IV
Mr. Verney and Mary went to Westerfield the next day, leaving a very sulky Harry behind.
“I can’t think why Uncle Herbert didn’t send that money to me,” he grumbled. “Why should a girl like Mary have all this almoning fun? I could almon as well as she can.”
As a matter of fact, Uncle Herbert had made a very wise choice. Harry had none of Mary’s interest in the village, nor had he any of her patience. But in his own way he was a very clever boy. He bowled straight, and knew a linnet’s egg from a greenfinch’s.
Mr. Verney and Mary’s first visit was to the bank, where Mary handed her five-pound note through the bars, and the clerk scooped up four sovereigns and two half-sovereigns in his little copper shovel and poured them into her hand.
Then they bought a penny account-book and went on to Mr. Flower, the ironmonger, to see about Thomas Barnes’ truck. Mr. Flower had a secondhand one for twenty-five shillings, and he promised to touch it up for two shillings more; and he promised, also, that neither he nor his man should ever say anything about it. It was arranged that the barrow should be wrapped up in sacking and taken to Mr. Verney’s, inside the waggon, and be delivered after dark.
“Why do you want it?” Mary asked him.
“That’s a secret,” he said; “you’ll know later.”

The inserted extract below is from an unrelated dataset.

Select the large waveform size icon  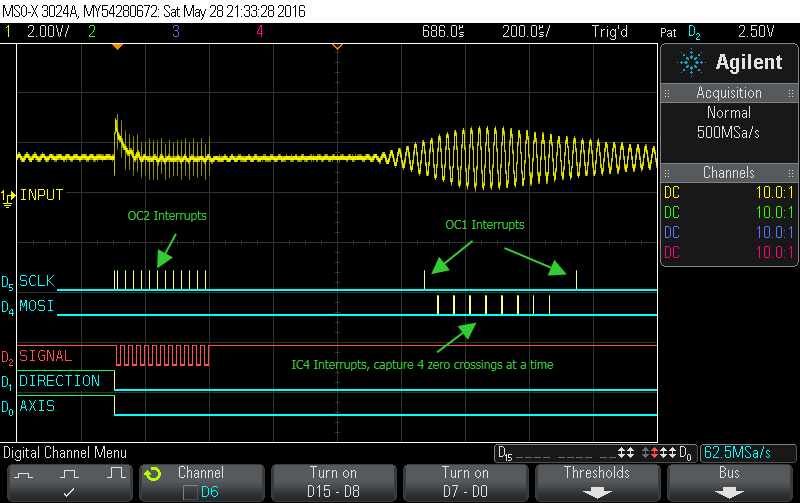click(116, 470)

Mr. Flower also undertook to send three shillings’ worth of netting to Mrs. Callow, asking her to do him the favour of trying it to see if it were a good strong kind.
Mary and Mr. Verney then walked on to Mr. Costall, the dentist, who was in Westerfield only on Thursdays between ten and four. It was the first time that Mary had ever stood on his doorstep without feeling her heart sink. Mr. Costall, although a dentist, was a smiling, happy man, and he entered into the scheme directly. He said he would write to Mrs. Meadows and ask her to call, saying that some one whom he would not mention had arranged the matter with him. And when Mary asked him how much she should pay him, he said that ten shillings would do. This meant a saving of half a crown.